Oh the fairest Farrah.
Story: My sisters and I used to play Charlie's Angels. We had walkie talkies and everything. We'd circumvent our house—while one waited on the deck for our mom to come into the kitchen to stir the soup, the other two would wait on the other side of the house, watching her put fresh pillowcases on pillows. We'd report back and forth: "Mama has arrived in the kitchen. She is now stirring the soup. Do you copy?" "We copy. Oh...Mama has now entered the bedroom. She is removing the pillowcases..." High-danger, high-intensity spy work. My older sis always got to be Farrah. I mean, it wasn't something you could argue since she had the ultimate in feathered bangs....
You're just a product of loveliness,
I like the groove of your walk, your talk, your dress.
I feel your fever from miles around,
I'll pick you up in my car and we'll paint the town....
Story: About five years ago, going through some old boxes at my dad's place, I found my first diary...in it was a short paragraph I'd written during an overnight with my family in San Francisco. I'd been listening to Thriller on the drive up—my first cassette on my first Wakman, and I had what I think was my first musically inspired spiritual experience. We were crossing a bridge or a large overpass where all of San Francisco was spread out before us. And "Wanna Be Startin Something" was blasting in my ears. In the diary I wrote, "On the way here, I listened to Michael Jackson really loud and looked out over the big city. I felt so powerful!"
3 comments:
I could have sworn that I was always Jaclyn Smith! She is the one that I always remember relating to the most. You were definitely Kate Jackson, right?

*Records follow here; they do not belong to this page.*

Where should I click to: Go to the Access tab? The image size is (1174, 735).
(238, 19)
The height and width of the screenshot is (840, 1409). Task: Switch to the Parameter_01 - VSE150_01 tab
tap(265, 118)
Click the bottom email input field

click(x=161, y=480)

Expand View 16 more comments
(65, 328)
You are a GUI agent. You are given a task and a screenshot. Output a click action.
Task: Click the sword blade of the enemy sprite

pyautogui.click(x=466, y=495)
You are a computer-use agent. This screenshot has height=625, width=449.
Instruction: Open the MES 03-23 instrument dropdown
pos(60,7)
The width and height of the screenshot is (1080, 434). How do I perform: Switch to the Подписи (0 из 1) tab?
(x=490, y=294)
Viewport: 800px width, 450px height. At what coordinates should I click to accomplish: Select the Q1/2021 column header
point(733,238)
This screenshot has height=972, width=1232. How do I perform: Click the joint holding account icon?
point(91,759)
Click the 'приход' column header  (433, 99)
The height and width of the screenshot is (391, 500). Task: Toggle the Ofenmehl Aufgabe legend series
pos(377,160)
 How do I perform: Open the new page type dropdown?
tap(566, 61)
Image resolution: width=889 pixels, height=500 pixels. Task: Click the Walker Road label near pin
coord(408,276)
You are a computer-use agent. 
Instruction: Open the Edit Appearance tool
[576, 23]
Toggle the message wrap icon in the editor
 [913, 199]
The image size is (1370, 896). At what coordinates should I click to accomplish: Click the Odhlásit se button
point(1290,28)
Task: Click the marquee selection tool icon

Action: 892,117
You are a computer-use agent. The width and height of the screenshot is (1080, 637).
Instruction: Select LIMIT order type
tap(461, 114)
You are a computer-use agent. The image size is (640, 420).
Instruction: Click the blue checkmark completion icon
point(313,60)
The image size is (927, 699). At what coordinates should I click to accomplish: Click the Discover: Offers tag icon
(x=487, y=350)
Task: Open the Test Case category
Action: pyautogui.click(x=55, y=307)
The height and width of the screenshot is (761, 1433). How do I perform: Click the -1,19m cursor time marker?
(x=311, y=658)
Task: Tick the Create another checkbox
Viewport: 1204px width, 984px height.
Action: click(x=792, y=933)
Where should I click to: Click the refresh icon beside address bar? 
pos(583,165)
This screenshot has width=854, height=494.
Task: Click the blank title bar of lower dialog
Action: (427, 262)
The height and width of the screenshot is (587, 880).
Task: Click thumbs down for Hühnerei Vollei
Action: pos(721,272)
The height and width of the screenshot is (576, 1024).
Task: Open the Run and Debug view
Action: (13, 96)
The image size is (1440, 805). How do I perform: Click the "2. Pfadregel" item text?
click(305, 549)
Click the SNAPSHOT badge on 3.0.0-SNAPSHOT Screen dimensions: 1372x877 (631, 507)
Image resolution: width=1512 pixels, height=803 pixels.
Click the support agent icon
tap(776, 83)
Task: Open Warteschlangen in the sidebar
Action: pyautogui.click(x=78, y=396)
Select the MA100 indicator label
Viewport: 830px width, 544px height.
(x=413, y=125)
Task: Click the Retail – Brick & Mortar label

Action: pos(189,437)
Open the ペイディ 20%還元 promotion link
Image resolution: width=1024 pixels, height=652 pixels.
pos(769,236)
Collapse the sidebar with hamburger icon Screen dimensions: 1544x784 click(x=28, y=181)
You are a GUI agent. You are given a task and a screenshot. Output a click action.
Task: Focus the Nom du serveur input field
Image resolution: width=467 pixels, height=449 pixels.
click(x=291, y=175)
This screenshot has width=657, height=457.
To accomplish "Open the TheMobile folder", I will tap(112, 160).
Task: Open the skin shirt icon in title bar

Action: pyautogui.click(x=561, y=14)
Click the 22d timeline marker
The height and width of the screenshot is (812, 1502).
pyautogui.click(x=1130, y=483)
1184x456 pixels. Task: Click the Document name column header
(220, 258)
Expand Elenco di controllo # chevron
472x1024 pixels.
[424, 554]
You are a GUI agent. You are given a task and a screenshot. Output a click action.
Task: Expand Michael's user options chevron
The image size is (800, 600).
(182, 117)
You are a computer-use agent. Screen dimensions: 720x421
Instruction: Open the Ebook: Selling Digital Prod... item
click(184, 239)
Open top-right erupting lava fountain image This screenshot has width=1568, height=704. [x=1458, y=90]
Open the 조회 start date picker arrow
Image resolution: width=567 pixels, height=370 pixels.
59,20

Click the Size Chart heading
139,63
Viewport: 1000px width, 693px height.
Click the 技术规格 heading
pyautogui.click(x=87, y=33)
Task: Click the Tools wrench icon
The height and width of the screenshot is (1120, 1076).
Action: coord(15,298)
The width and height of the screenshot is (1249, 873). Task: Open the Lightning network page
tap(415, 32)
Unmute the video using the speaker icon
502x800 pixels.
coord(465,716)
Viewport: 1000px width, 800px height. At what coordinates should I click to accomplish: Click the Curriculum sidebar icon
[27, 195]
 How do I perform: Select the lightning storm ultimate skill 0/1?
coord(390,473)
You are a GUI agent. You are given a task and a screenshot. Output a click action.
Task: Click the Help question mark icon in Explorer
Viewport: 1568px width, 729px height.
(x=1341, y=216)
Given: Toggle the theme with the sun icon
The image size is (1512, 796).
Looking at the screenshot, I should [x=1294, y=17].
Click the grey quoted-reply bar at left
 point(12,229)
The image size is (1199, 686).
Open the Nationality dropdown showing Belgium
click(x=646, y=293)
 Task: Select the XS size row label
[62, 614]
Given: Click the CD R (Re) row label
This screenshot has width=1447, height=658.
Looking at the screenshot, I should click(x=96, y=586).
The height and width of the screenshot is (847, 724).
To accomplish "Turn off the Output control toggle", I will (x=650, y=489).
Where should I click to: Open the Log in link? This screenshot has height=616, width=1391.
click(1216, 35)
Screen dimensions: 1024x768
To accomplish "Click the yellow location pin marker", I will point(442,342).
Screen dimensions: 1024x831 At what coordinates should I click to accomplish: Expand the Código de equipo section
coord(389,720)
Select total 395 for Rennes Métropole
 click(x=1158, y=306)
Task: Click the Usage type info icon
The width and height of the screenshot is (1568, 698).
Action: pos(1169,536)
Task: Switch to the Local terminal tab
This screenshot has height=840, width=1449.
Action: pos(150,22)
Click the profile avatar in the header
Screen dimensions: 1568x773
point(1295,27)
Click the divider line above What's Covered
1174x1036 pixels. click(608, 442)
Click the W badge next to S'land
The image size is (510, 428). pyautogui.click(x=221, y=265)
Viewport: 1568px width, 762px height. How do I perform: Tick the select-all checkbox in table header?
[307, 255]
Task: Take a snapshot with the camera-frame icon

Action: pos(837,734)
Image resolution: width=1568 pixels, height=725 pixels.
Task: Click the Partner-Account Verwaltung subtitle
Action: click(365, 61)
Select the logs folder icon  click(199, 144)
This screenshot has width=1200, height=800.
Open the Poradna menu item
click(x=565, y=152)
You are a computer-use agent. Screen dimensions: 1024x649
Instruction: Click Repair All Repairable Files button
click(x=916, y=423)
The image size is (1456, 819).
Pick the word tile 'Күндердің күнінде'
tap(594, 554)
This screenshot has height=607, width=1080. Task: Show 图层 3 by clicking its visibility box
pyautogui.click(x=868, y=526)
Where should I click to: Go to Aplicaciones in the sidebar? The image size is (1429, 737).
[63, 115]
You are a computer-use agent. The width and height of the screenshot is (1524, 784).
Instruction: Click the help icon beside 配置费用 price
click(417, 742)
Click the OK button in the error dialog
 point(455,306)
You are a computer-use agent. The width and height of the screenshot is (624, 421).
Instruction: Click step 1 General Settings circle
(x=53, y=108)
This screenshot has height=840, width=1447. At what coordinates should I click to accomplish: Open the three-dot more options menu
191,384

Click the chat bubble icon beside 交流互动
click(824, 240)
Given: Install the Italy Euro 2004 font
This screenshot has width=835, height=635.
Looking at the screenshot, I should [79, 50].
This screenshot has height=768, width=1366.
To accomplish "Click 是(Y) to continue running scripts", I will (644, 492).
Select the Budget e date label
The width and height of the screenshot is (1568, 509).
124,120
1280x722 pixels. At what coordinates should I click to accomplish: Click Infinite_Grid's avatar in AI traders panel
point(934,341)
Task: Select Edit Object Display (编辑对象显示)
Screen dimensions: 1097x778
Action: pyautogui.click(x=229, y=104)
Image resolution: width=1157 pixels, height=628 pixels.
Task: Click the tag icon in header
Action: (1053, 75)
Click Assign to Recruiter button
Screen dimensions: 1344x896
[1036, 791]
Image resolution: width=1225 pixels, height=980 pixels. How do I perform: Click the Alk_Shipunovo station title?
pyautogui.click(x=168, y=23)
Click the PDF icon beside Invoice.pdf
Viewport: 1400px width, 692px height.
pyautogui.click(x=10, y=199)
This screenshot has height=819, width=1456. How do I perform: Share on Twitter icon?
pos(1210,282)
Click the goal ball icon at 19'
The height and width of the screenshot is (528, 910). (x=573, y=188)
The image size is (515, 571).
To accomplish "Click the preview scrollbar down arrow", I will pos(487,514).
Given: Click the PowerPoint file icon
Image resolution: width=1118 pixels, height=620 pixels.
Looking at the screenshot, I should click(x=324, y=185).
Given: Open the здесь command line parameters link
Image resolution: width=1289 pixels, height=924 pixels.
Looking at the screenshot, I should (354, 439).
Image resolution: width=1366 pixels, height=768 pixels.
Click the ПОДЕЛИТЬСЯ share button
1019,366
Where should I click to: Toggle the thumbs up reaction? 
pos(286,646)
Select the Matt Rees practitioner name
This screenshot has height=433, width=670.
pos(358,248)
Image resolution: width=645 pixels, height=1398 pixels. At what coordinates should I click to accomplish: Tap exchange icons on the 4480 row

I had an experience with Michael Jackson, but it wasn't feeling powerful. It was in our living room at 254...I was on Papa's headphones by myself at night, the lights were out in the house (I don't know where you all were!, I can't remember the song for sure, it might have been Human Nature...what I felt was intense loneliness, I felt like I was feeling the loneliness of thousands of people out in the world, in strange cities somewhere...I guess I can't quite explain it, but I still remember the feeling.
I remember you (Laura) making me watch the Thriller video with you even though I was scared (I think I was 8), and Mom and Papa were not home. I remember finding the video scary and incredible at the same time - so fascinating!